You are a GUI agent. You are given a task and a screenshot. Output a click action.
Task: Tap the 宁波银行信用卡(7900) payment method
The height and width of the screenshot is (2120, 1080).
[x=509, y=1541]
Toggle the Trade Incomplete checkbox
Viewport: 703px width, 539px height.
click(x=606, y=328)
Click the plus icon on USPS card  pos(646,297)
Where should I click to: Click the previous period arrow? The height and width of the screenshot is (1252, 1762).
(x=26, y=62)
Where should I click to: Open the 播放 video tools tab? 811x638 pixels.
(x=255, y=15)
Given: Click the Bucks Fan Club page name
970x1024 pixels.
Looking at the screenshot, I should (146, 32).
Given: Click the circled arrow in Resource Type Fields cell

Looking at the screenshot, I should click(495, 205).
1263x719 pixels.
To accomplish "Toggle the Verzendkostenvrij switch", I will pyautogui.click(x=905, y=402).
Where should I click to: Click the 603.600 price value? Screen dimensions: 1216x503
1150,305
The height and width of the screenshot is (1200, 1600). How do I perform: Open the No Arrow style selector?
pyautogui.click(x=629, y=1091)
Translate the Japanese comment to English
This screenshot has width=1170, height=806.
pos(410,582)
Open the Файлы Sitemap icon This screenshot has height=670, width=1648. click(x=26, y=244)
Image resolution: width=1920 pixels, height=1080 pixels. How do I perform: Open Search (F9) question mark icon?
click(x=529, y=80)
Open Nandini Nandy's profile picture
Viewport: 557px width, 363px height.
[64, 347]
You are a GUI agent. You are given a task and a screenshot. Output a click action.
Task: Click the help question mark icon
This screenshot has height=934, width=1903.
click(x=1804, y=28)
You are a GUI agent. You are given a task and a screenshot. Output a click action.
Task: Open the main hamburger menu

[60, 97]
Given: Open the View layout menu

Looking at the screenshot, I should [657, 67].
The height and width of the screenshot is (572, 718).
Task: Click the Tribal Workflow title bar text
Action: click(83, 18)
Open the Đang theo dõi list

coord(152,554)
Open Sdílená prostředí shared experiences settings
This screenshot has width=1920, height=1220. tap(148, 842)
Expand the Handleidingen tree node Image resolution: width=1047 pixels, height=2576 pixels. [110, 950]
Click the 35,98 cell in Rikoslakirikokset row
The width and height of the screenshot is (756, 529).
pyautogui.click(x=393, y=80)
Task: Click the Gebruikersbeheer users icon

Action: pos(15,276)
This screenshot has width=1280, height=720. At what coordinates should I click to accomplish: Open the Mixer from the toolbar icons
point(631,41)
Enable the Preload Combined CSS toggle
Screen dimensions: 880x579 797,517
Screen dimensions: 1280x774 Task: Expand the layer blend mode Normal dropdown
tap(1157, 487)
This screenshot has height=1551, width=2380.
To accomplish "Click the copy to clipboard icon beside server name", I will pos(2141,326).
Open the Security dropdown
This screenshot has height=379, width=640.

Task brief
Please pick out every line of the listing above that contains the word "mark", matching case exactly.

Task result
Image resolution: width=1920 pixels, height=1080 pixels. How do I perform: Open Search (F9) question mark icon?
Task: Click the help question mark icon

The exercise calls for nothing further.